Bridging the Gap: Incentivising the Private Sector

Government funding alone cannot replicate the 1976 boom. We must create a robust framework that makes university investment a smart business move for Nigeria’s private sector:
  • R&D Tax Credits & Deductibility: Expand current tax reforms to offer 100% tax deductibility for corporate funds donated to university research and endowments. Recent tax reforms by the Tinubu Government have already begun providing benefits for R&D expenses, which is a positive for the administration, but these must be aggressively promoted to multinational corporations.
  • Corporate Social Responsibility (CSR) Re-alignment: Shift the “Expanded Corporate Social Responsibility” (ECSP) focus toward infrastructure development in higher education.

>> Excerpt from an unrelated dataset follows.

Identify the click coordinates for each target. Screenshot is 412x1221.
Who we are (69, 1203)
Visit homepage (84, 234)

Instead of building roundabouts, for instance, companies should be incentivised to build technology parks or specialized labs within universities in exchange for naming rights (named endowments) and priority access to graduates.

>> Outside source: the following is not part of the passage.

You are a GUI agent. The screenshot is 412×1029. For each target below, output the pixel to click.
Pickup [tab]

  • Matching Grant Schemes: The government, through agencies like TETFUND, could establish a “Naira-for-Naira” matching scheme where every ₦1 a company invests in a university research project is matched by the state.
  • Intellectual Property (IP) Protection: Strengthening IP laws would give companies the confidence to fund research and commercialize local innovations in sectors like agriculture and renewable energy.
  • University Autonomy over Grants: Building on the September 2024 policy exempting third-party research grants from the Treasury Single Account (TSA), public universities can now offer private partners faster, more transparent financial management for their projects.

The Path to Restoration: A Final Blueprint

To restore the glory of 1976, we must move beyond cosmetic salary “top-ups” and embrace structural reform:
  1. Competitive Indexing: Index salaries against a stable currency basket to ensure global talent is paid global rates (see my latest novel Basket Residue Theory research paper).
  2. Autonomous Endowment Models: Empower universities to manage public-private partnerships and commercialise research.
  3. Infrastructure Marshall Plan: A dedicated fund for laboratories and campus housing to re-attract international scholars.
  4. Performance-Based Research Grants: Decouple income from basic civil service scales by rewarding high-impact publications.
  5. Strict Accreditation Moratorium: Consolidate resources into centers of excellence rather than creating new “political” universities. Furthermore, government (through the NUC) must introduce a requirement that any proposed new university must be backed by a professionally managed endowment fund (with a seed amount of at least 20 million USD) under registered trustees.
In 1976, Nigeria proved it could lead the world in education. Fifty years later, the “professorial cadre” is a shadow of its former self. To save the Nigerian project, we must first save the Nigerian professor. We don’t need a miracle; we need the political will to treat education as the investment it is, rather than the charity it has become.
Leonard Karshima Shilgba is a mathematics professor with extensive governance and administrative experience in the Nigerian university system.